Tabla rasa

Cuando dejas la columna varios días sin podar, salen temas por todos los lados, y hay que volver a ella recortando de aquí y de allá, decidiendo cuál de esos asuntos que asoman es el bueno.

Durante la última semana, me fui a los caminos del sur en busca del retorno de la primavera y dejé el teclado atrás; en ese tiempo han pasado muchas cosas: tantas, que pensé que no iba a poder soportar esto de no escribir. Pero se puede vivir sin escribir, aunque cueste, porque incluso hay gente que vive sin vivir, simplemente habitando un tiempo muerto.

Ahora regreso y tengo que apartar los temas como ramificaciones que me han brotado sobre la mesa. Casi no hay sitio para apoyar la taza de café negro y frío de cada mañana. Tendré que ir eliminando argumentos hasta quedarme con el elegido.

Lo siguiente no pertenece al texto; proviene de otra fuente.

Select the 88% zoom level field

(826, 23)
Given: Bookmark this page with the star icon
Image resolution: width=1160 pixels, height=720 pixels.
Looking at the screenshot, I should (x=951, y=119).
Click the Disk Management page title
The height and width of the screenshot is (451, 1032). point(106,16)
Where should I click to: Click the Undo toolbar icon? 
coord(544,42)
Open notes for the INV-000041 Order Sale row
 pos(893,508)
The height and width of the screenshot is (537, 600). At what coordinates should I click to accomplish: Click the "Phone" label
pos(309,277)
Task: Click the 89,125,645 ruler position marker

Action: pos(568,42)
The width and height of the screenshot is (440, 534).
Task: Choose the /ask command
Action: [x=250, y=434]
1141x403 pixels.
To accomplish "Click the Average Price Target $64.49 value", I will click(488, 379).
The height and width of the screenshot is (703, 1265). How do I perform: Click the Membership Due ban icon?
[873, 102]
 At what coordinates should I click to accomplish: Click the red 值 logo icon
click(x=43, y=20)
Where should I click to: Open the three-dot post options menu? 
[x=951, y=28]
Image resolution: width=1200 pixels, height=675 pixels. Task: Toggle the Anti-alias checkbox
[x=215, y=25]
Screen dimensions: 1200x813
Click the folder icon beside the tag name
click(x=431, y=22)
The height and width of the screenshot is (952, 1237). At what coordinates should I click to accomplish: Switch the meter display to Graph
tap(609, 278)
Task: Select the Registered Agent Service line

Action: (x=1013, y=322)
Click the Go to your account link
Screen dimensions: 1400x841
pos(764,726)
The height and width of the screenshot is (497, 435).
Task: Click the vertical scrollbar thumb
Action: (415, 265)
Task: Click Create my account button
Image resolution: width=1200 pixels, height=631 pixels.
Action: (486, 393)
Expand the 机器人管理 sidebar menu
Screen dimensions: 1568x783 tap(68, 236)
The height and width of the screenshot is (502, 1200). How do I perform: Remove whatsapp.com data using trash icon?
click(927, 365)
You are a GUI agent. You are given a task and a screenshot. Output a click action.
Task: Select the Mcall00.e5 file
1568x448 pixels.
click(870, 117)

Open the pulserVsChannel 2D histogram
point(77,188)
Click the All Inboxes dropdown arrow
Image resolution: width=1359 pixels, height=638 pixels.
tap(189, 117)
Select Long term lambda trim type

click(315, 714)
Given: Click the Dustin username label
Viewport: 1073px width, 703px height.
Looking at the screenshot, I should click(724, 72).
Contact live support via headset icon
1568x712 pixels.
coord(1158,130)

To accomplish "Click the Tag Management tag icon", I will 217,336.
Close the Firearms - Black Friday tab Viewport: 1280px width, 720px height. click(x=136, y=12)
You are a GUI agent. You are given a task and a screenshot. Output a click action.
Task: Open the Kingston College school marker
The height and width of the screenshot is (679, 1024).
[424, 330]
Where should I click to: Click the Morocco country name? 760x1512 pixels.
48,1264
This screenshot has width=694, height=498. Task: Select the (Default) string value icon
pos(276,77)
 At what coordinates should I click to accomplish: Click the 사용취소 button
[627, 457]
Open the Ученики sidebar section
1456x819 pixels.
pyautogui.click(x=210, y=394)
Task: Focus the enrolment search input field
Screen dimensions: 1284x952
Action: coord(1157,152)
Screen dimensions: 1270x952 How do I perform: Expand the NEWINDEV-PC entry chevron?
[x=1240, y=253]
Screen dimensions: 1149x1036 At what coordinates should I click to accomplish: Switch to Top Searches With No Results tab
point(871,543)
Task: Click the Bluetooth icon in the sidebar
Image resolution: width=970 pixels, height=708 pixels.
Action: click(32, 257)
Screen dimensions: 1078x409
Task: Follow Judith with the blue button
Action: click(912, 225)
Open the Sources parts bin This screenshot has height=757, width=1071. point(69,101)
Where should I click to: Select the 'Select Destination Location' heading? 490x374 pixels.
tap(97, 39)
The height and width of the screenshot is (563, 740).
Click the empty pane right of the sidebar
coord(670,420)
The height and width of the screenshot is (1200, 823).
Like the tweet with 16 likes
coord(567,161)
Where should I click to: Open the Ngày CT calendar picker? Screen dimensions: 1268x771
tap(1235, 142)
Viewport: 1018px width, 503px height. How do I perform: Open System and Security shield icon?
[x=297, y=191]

De entrada, podría escribir sobre la guerra de EEUU e Israel en Irán, porque la escenificación de Trump da de sobra para establecer suculentas analogías con un rey shakespeariano. Pero el lector de este espacio está muy acostumbrado a eliminar las capas de cebolla del entendimiento y comprende a la perfección que lo que hay liado en el estrecho de Ormuz es una excusa con muertos reales y un objetivo final: empobrecernos aún más, someternos del todo, hacernos la existencia imposible, si no lo es ya. El ajedrez de la geopolítica entretiene pero no oculta. La carestía del diésel no es una consecuencia, sino una meta. La guerra es un medio para seguir tratándonos como ganado.

Otro frente es el de la luna, con una nave estadounidense yendo sin ir. Es decir: volando para no pisar la superficie lunar. La cosa del Artemis II, por lo que se ha ido viendo, comenzó a lo James Bond y se degradó a Pepe Gotera y Otilio, con el retrete averiado y una colección de fotos como la que se traen esos pesados que se van de viaje de novios y después pretenden torturarte enseñándotelas y comentándolas. Las fotos lunáticas han quedado curiosas, aunque al personal no se le escapa que esto ha ocurrido justo ahora, con la IA en auge. De cualquier modo, mientras nos quieren distraer mirando hacia la luna, la que han liado aquí abajo…

Verdaderamente crucial parece la declaración a Hacienda. Dicho así, está claro que nos hallamos secuestrados, detenidos, y que hemos de declarar como ladrones, lo cual no deja de ser paradójico: en este caso, son los robados quienes declaran ante el ladrón. Pero ese asunto tampoco me daría mucho de sí en la columna, porque la gente sabe que en el momento de más recaudación, con el desvalijo en impuestos por las nubes, los servicios son peores que nunca. Todo el mundo es consciente de que el noventa por ciento de lo que el Estado recauda es puro robo y, además, está destinado a pagar los medios de destrucción de la propia sociedad afectada, tal y como conviene a los de arriba. Lo que te sisan no va a educación y sanidad, sino a pagar su ingeniería social: desde una inmigración diseñada por criminales hasta la desatención calculada de las infraestructuras, a la espera del próximo accidente mortal.

¿Entonces? Quizá no hay tantos temas… No, no puede ser, si tengo el escritorio que no da abasto: las fumigaciones brutales que asolaron España entera sábado y domingo, la edad de jubilación estirada para solaparla con el ataúd, la eutanasia y el aborto, los incendios que ya han empezado a provocar por Galicia, el pésimo estado de las carreteras, el juicio de los bozales, cuando ellos se forraban y se reían de quien aplaudía a las ocho en el balcón…

¿Y cosas amables? ¿Es que no hay cosas buenas? Sí, bueno, ahí tenemos el regreso de Morante, que resucitó en Resurrección, o una loa al jamón, al que nunca se le canta cuanto merece, o lo que después de siete días traen impresos mis ojos, que han contemplado paisajes malagueños, estampas desde la cima de una montaña cordobesa y páginas de Esquilo teñidas de atardecer.

Resulta complicado decantarse entre tanta opción. Es el problema de la abundancia. Mejor será dejar el escritorio limpio, hacer tabla rasa y esperar que mañana o pasado, con más sosiego, la columna elija por sí sola. Sí, se puede vivir sin escribir como se puede vivir sin leer, sin caminar, sin vino. Pero, ¿a eso se le puede llamar vida?